L’ancien pavillon italien, qui joue désormais le rôle de complément de l’Arsenal, est un impressionnant fourre-tout. Dans ce labyrinthe de cabanes sans esprit ou de prototypes déglingués d’architecture chewing-gum, les vedettes de la scène internationale tirent leur épingle du jeu : le Suisse Jacques Herzog, associé ici au Chinois Ai Weiwei (coconcepteur du grand stade de Pékin), propose une sculpture de chaises et de bambou qui dévore l’espace tout en le laissant libre, l’Anglo-Irakienne Zaha Hadid y montre ses peintures, avec ou sans orientation constructive. Le Hollandais Rem Koolhaas enfin a laissé la famille Lemoine, commanditaire d’une fameuse maison à Bordeaux, tourner un document à la fois émouvant et ironique sur cet édifice d’exception.
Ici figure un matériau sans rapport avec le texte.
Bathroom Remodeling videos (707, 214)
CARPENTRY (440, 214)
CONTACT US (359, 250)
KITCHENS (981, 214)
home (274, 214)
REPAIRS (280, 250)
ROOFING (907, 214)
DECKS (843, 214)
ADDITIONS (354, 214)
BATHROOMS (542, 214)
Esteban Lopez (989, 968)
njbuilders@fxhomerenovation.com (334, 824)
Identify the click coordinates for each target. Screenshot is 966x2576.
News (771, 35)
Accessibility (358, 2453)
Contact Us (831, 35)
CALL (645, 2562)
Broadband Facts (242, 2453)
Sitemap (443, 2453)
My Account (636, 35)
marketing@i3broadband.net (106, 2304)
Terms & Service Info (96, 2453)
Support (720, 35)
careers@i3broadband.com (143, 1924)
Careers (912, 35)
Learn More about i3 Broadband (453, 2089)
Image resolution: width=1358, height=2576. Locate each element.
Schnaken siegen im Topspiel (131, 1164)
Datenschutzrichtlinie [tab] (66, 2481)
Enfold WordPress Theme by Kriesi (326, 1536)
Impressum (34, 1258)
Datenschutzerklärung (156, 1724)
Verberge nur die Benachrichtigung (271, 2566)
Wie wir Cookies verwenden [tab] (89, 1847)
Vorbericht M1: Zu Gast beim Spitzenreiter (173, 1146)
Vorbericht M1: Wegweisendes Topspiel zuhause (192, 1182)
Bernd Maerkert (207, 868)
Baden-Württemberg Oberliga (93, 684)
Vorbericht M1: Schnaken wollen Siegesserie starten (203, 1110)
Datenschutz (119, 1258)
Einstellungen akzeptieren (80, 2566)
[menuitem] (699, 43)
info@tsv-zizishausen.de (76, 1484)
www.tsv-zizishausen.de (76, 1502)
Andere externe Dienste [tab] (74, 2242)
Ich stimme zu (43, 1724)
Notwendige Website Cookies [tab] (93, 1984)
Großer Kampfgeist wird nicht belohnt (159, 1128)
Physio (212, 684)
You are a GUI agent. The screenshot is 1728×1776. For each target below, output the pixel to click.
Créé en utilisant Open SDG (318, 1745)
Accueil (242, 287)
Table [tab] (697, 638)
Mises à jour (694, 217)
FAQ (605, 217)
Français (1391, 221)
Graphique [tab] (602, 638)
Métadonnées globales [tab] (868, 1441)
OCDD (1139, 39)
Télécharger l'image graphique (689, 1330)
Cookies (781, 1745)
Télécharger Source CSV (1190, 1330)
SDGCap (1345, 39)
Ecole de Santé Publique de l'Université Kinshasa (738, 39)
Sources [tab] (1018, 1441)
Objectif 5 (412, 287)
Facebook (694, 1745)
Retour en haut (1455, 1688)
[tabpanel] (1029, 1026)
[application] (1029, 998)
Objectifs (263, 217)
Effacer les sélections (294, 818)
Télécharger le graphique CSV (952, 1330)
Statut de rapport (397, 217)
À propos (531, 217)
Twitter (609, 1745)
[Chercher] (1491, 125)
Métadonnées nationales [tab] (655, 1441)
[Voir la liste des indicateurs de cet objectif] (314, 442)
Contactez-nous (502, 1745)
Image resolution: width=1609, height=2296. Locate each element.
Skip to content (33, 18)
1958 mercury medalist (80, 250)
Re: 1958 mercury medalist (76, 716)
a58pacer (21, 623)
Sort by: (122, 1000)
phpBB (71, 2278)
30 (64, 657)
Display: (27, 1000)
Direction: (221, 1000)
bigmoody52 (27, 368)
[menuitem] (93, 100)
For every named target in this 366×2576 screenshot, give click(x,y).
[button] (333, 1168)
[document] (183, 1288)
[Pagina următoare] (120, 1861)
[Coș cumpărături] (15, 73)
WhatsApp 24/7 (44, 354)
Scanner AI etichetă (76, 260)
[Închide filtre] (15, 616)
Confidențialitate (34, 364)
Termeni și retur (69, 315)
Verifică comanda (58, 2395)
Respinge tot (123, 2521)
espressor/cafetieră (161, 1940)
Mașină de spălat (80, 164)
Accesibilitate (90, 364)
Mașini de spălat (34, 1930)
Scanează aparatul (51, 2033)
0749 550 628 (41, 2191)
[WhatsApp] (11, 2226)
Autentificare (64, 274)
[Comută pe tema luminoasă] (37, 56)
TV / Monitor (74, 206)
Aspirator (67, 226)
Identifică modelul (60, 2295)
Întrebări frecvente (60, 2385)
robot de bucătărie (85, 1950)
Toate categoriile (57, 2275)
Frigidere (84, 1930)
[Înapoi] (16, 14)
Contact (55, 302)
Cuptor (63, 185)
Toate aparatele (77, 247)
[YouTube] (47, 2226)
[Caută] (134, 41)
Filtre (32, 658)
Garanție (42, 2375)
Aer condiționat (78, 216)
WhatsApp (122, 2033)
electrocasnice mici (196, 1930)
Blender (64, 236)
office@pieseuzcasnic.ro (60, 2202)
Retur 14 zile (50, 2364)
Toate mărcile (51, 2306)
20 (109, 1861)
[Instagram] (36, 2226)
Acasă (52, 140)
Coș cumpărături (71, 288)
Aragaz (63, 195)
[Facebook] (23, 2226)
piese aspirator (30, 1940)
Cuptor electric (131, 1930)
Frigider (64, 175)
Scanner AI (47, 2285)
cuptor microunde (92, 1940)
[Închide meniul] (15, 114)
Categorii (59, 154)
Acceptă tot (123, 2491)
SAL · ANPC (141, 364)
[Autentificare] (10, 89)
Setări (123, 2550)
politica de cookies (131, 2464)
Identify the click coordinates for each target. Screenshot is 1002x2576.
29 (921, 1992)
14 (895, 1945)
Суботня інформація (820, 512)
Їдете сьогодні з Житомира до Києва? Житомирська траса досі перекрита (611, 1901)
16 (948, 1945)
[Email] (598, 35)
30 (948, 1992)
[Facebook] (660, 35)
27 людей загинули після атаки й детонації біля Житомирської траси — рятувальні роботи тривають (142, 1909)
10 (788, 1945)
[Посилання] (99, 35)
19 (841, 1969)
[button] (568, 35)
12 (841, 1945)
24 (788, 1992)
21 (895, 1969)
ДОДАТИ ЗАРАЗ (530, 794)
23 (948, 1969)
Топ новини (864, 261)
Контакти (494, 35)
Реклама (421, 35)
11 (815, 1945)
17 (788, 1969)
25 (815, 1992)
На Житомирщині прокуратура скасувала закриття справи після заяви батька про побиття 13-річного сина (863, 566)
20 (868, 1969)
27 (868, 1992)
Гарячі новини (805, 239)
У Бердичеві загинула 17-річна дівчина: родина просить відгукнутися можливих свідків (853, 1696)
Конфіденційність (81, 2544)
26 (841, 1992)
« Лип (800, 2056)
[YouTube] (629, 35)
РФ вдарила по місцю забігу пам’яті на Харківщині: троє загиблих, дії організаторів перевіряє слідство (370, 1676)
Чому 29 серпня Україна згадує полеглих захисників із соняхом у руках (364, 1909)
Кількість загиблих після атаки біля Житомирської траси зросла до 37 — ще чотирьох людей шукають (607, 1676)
Les occupants actuels de l’Arsenal font exploser toute idée sérieuse sur la construction et ses traductions formelles. Tous en bonne place dans le bottin mondain de la profession, ils semblent pour la plupart indifférents au site : ils montrent leur nombril, et pas leur savoir-faire, puisque Betsky les aime ainsi.

Beaucoup ont choisi d’exposer leur mobilier, comme Zaha Hadid, d’autres soulignent le caractère sculptural de leur oeuvre, comme Frank Gehry (honoré par un Lion d’or qui récompense l’ensemble de sa carrière) ou Coop-Himelblau. D’autres encore fabriquent de grands objets ludiques accompagnés de messages incompréhensibles ou d’une vacuité sidérale. En somme, plus l’espace de l’Arsenal se dilate, plus les idées s’y dissolvent. Reste, au fin fond du parcours, un pavillon chinois qui montre de très belles et justes photos de Pékin au milieu de cuves à mazout. Et, au-delà encore, un délicieux jardin potager imaginé par des Britanniques et des Américains. Difficile à interpréter mais au moins comestible.